Before the Bell: Honeymoon in Washington
Joe Biden was sworn in as the new US President overnight with financial markets granting him a DC honeymoon on his first day as the buy everything trade returned with a vengeance.
Jeffrey Halley, senior market analyst atOANDA, said this morning that equity markets soared, as did precious metals, and currency markets saw commodity link currencies outperform at the US Dollar’s expense.
“US bond yields were almost unchanged, as were oil markets as they digest the implications of a flurry of energy-related executive orders from the new President yesterday. Nevertheless, energy prices remain at their recent highs,” according to Halley.
“For all the noise about the Biden $1.9 trillion stimulus package that we are writing about ad nauseum, and the follow-on remake America spending the new President also wishes to enact, one critical risk remains and is being totally ignored by financial markets everywhere,” he continued.
With financial markets all in on $1.9 trillion, Halley pointed out it could be “an unwelcome surprise” when that number almost certainly gets put on a diet.
“The momentum has clearly swung back to the stimulus-driven, global recovery. However, don’t count out its reappearance once Senate Republicans make their positions clear,” he said.
Enthusiasm on both sides of the pond
Michael Hewson, chief market analyst at CMC Markets UK, told City A.M. this morning that financial markets on both sides of the pond had a positive day yesterday, which was followed by Biden’s speech that talked about unity and bringing the country back together, as well as calling for end to the “uncivil war” of the last few years.
All of the major US equity markets closed at new record highs, he said, while markets in Europe also had a positive session, as investors absorbed the messaging of a new President, and a Treasury Secretary who promised to “act big”, in testimony to US policymakers the day before.
“This enthusiasm over a new stimulus program is likely to filter into a positive European open later this morning, after the Bank of Japan kept its own monetary policy decision unchanged, ahead of today’s ECB rate decision,” Hewson said.
ECB set to stay on hold
ECB President Christine Lagarde may have expressed confidence last week that the banks December forecasts were still valid, and is likely to do the same again today, despite the tightening of restrictions across France, Germany and the Netherlands in recent days, however, it can only be a matter of time before they have to bow to the inevitable.

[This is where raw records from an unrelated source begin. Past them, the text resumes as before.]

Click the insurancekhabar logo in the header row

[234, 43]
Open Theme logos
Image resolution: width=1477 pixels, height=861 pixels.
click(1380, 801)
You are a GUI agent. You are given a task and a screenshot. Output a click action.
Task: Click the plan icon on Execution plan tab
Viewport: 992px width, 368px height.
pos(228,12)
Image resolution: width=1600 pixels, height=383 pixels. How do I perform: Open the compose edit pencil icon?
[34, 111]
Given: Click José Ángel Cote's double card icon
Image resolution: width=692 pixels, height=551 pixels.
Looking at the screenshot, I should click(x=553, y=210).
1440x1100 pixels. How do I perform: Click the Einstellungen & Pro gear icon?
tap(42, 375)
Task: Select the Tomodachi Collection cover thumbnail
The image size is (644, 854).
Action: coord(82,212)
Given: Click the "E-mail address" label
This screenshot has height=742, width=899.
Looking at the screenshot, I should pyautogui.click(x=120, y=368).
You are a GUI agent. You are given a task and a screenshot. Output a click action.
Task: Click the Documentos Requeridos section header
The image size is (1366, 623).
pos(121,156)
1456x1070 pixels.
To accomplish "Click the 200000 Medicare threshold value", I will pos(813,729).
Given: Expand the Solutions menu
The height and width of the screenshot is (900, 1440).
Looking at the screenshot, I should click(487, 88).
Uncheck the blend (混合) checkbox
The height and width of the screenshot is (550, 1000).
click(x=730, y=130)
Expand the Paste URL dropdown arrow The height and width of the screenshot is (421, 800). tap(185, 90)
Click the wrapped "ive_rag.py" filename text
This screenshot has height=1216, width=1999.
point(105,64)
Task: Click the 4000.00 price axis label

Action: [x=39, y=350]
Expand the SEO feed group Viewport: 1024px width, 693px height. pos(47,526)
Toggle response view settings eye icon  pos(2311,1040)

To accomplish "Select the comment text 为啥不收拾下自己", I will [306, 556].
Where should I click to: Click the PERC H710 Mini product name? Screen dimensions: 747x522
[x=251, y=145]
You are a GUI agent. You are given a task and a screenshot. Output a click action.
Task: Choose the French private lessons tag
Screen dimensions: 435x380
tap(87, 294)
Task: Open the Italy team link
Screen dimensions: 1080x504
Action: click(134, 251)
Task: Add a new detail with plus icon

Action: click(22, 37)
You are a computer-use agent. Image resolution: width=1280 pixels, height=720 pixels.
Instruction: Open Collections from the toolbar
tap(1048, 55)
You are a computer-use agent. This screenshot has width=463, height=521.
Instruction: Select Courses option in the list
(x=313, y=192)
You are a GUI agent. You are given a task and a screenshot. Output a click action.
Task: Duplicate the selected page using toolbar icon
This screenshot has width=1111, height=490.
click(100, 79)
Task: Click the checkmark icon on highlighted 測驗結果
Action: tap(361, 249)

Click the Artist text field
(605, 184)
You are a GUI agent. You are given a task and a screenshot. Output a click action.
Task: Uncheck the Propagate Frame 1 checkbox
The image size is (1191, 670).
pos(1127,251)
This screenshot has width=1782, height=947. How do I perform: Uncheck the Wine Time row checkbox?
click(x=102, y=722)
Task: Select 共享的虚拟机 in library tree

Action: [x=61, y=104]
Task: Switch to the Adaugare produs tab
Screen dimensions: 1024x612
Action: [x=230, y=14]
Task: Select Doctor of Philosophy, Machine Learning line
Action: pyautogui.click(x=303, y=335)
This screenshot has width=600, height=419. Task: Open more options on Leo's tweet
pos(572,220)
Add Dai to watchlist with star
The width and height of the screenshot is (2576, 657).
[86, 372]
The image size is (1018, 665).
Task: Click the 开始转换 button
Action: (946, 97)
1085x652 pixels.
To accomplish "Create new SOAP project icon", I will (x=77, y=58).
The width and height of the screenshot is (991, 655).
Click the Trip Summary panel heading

“No changes are expected today, but it has been apparent over the past 12 months that the ECB has shown it is prepared to shift policy when required in order to support the European economy, despite the lack of urgency from EU politicians in taking fiscal actions of their own,” Hewson said.
He added that they haven’t been helped by a weaker US dollar which has pushed the Euro up above the 1.2000 level against the US dollar and added to the deflationary pressure on an economy that has tipped back into recession, and is unlikely to recover much before the second half of 2021, due to tighter lockdown restrictions that have been in place for most of Q4 last year, and look set to get extended into Q2 of this year.
“We’ve already heard in the last few days that Germany is extending its lockdown into mid-February, while curfews have been implemented in France and the Netherlands, while yesterday it was being reported that bars and restaurants in France were more than likely expected to remain closed until Easter, even under the most optimistic scenario,” Hewson said.
This would appear to suggest even more economic pain in the weeks and months ahead, at the same time as the vaccine program gets off to a faltering start, he explained.
In December the ECB expanded its Pandemic Emergency Asset Purchase program for the second time in 2020, from €1.35 trillion to €1.85 trillion, as well as extending it another nine months until March 2022.
“While this helps buy time, along with new loan programs in the form of TLTRO’s, the ECB can’t act alone given it is already operating at the limits of its mandate,” Hewson said.
“It needs help on a much bigger fiscal scale, which at the moment is only just coming in a fairly limited form in the form of the EU recovery fund, and only €390bn of the €750bn of that fund, in the form of grants, far too low to really make much of a difference,” he noted.
European economies
While the ECB has gone to great lengths to insist that their monetary toolbox still has plenty of ammunition to deal with the prospect of a double-dip recession, the rise of the euro and a weaker US dollar is not helping their cause.
“We are now finally seeing fiscal stimulus on a large scale on a country level with Germany leading the way in that regard, with the temporary suspension of the fiscal compact, however this stimulus is being delivered very much on a localised basis, as opposed to being on a pan-European level, with Italy, Spain and Greece in the most economic need,” Hewson said.
He stressed that events in Italy also aren’t helping as politicians there “squabble” over how to spend their portion of the recovery fund. “While the additional money is extremely welcome it will probably be more than likely wasted, given the lack of appetite amongst Italian institutions to implement the types of reform necessary to make the economy perform better in the longer term,” he said.
With the damage from the pandemic likely to extend well into 2021, Europe seems no closer to getting its act together politically, as well as fiscally, raising the prospect that further economic schisms could open up over the next three to six months, Hewson concluded.